What to work on ▸ If a line comes after the one containing "Task: Click the key", leave it out; copy every line before it, and that line too, exactly as written, starting from the first line of the entries.
═════ Provided records
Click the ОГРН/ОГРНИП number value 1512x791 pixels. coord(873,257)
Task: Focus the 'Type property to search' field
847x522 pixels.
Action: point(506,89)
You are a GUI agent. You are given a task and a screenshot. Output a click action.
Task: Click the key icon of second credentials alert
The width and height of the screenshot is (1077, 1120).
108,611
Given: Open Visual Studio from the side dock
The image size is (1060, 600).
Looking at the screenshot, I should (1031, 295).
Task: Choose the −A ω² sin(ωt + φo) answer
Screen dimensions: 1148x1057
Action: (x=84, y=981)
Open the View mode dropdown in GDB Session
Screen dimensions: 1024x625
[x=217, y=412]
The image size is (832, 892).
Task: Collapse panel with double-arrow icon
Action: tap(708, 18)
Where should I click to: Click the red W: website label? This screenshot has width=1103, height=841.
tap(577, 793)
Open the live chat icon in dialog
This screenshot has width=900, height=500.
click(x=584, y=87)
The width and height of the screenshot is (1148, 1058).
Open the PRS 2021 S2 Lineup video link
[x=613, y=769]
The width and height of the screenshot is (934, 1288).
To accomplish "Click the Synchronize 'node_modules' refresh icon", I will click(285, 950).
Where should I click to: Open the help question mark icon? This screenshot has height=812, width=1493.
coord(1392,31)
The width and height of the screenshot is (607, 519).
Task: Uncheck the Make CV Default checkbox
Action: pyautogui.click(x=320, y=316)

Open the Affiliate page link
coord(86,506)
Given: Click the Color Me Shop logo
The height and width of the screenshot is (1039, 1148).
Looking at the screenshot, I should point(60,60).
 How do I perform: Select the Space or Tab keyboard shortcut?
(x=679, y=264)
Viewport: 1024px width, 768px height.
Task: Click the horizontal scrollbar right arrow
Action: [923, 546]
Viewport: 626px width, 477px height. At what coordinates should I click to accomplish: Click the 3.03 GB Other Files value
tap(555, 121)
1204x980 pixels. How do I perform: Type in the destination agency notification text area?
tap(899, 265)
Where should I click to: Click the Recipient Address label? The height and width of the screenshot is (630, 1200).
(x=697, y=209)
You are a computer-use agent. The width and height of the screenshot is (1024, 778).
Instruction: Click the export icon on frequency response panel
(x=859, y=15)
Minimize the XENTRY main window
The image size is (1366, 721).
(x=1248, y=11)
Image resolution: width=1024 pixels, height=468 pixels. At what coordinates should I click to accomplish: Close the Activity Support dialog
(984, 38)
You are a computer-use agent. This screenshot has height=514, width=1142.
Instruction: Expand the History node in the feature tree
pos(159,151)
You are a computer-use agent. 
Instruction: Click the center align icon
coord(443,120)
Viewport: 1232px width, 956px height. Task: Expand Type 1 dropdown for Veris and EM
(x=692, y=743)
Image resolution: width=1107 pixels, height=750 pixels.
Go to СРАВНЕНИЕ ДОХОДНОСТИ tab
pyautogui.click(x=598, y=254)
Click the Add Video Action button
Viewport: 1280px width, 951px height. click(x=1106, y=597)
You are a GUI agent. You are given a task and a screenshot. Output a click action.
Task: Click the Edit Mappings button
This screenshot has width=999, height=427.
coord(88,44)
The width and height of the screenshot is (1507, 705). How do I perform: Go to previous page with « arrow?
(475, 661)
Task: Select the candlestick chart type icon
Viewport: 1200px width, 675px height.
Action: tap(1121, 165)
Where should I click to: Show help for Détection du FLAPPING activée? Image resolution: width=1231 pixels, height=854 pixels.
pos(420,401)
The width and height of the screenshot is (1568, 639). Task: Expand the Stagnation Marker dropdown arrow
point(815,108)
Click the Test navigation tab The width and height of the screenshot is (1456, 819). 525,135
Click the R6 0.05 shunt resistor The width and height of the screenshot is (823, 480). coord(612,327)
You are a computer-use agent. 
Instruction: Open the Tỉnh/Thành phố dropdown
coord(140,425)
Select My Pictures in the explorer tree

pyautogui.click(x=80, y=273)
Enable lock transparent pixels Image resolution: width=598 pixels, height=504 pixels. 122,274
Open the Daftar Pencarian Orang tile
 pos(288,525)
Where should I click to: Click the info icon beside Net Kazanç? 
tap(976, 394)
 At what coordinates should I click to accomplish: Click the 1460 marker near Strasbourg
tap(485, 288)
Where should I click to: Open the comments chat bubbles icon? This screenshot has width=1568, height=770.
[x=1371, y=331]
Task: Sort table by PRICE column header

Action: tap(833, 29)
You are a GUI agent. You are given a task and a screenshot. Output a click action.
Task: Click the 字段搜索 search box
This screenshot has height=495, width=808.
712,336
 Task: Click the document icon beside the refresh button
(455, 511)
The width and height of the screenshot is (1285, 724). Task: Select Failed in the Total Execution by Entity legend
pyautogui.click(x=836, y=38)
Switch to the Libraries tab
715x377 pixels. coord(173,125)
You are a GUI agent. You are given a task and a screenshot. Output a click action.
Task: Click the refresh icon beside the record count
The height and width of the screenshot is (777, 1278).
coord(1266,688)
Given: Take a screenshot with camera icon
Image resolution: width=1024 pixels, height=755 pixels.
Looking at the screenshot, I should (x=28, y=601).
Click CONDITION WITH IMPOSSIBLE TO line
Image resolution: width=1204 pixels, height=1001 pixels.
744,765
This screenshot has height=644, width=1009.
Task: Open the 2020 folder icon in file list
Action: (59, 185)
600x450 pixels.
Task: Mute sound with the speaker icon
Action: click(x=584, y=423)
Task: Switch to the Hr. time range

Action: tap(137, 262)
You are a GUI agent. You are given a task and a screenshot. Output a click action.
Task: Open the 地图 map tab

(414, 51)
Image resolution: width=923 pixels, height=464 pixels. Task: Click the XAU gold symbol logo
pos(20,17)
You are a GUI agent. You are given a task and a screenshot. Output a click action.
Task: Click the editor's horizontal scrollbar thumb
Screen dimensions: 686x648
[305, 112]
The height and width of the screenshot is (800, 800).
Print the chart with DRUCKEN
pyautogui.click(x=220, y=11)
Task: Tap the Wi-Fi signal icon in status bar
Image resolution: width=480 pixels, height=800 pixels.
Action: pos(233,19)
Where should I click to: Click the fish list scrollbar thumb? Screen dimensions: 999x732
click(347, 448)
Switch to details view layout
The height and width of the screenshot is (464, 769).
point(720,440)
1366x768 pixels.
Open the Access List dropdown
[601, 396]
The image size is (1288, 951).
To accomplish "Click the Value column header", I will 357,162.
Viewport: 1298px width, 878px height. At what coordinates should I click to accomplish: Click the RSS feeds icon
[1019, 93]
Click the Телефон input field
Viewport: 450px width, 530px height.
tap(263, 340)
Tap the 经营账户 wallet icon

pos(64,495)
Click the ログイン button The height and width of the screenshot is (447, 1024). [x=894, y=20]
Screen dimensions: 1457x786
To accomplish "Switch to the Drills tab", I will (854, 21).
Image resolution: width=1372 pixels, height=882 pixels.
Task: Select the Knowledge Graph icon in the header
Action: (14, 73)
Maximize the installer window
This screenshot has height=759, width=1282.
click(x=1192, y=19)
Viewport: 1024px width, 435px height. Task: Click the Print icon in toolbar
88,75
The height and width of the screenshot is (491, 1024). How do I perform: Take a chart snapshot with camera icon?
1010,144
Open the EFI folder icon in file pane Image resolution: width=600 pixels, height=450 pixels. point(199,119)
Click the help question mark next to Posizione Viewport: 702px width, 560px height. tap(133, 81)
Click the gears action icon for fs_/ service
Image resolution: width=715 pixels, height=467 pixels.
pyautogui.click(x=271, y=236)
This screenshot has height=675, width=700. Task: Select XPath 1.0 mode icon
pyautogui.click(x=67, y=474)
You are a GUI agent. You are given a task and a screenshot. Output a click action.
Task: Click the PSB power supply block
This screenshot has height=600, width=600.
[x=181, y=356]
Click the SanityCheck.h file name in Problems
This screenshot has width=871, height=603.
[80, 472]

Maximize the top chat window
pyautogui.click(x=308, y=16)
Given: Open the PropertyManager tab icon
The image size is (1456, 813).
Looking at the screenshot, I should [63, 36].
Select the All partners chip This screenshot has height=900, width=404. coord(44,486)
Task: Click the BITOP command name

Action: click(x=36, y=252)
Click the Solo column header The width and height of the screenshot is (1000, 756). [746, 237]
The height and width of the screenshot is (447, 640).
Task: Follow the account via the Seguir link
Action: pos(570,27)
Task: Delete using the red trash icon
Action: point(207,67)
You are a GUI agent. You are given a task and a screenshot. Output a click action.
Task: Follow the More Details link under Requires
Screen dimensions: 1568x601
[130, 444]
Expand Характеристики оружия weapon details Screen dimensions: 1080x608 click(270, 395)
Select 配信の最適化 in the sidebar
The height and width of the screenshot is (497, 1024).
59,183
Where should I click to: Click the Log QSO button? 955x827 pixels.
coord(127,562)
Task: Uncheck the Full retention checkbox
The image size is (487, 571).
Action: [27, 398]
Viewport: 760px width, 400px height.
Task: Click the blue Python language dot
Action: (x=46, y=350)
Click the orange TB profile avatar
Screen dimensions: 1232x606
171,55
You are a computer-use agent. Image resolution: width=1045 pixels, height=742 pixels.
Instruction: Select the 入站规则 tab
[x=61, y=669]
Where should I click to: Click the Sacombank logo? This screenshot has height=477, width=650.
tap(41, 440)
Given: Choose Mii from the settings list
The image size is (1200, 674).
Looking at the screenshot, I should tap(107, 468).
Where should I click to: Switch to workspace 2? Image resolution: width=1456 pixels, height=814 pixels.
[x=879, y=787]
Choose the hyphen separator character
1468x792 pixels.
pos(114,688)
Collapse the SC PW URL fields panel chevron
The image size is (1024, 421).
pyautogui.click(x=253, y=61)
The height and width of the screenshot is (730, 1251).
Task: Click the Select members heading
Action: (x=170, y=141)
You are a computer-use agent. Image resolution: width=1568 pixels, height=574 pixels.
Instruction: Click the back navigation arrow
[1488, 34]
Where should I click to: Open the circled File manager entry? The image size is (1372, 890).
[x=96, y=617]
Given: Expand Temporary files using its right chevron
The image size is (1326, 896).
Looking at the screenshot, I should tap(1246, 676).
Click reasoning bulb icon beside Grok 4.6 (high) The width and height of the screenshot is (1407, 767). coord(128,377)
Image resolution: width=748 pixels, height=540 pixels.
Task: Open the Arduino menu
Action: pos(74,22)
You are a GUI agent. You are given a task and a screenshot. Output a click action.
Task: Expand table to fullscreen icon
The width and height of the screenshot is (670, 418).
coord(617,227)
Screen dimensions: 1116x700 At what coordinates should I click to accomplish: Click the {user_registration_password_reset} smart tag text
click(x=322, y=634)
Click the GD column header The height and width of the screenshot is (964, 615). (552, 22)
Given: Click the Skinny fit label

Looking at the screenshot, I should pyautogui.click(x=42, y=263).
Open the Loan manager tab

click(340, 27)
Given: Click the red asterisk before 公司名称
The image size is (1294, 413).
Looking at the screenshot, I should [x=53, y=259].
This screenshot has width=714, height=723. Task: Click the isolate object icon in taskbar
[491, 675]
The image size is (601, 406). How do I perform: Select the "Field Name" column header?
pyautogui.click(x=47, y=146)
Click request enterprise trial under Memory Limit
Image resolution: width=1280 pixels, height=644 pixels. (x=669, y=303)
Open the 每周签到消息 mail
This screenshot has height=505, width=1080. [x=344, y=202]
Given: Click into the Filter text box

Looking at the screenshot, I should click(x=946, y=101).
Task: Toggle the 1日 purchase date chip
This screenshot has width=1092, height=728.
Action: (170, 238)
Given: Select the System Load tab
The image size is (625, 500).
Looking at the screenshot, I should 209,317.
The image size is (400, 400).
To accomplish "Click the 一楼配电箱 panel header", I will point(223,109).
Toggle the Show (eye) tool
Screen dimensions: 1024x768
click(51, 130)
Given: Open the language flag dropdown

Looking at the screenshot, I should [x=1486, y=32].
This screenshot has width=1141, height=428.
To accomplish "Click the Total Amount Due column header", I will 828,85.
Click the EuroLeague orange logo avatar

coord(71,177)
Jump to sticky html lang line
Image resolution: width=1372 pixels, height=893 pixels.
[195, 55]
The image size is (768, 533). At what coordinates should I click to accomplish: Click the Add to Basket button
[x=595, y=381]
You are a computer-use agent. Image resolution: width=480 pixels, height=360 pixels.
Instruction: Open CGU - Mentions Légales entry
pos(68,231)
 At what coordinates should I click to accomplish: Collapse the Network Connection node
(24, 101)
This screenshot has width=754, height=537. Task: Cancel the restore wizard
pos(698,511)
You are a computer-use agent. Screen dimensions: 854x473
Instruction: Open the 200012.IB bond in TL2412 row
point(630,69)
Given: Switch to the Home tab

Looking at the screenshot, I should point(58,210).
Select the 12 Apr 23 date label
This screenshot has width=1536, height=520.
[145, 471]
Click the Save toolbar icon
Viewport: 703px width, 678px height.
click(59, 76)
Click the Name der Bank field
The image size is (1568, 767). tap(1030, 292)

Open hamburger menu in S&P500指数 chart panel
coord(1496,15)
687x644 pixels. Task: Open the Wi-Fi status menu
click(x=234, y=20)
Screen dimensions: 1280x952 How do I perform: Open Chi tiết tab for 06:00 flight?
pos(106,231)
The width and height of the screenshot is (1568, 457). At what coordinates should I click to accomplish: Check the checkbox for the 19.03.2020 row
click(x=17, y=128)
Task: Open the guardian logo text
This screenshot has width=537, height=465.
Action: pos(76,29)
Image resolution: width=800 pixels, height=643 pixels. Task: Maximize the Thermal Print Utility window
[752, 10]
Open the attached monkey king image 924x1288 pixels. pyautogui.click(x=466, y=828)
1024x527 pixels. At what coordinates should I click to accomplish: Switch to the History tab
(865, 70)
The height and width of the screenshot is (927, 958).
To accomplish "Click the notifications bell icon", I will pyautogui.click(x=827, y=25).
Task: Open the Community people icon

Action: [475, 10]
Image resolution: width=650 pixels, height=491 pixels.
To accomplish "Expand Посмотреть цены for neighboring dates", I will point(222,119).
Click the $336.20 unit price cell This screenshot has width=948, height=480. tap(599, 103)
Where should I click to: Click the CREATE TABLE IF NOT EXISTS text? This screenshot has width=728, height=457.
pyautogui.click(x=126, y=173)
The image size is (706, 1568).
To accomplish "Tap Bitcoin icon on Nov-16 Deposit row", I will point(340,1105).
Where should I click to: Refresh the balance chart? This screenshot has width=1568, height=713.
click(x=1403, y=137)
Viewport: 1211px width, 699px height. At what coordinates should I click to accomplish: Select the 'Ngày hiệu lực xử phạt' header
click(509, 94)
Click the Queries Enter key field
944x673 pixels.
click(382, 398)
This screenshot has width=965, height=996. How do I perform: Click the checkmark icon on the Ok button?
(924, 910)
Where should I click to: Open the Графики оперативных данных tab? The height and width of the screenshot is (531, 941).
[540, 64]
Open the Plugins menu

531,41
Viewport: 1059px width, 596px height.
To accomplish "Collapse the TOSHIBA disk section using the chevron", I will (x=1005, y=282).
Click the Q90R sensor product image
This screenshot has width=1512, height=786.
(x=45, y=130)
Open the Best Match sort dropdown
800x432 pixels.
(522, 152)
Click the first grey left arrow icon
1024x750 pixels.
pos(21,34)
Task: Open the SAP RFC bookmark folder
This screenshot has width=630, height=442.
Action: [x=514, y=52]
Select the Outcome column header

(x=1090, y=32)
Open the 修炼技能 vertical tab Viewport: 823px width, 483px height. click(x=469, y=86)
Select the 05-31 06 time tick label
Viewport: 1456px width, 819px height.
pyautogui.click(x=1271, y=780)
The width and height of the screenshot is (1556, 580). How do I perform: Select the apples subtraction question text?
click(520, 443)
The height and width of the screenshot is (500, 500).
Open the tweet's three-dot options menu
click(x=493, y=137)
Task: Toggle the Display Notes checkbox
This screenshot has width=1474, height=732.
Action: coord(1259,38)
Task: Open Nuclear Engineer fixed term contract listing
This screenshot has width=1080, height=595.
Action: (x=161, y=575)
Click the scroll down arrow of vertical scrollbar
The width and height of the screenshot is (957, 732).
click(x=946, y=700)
══════════
Result of the task ▸
Click the ОГРН/ОГРНИП number value 1512x791 pixels. coord(873,257)
Task: Focus the 'Type property to search' field
847x522 pixels.
Action: point(506,89)
You are a GUI agent. You are given a task and a screenshot. Output a click action.
Task: Click the key icon of second credentials alert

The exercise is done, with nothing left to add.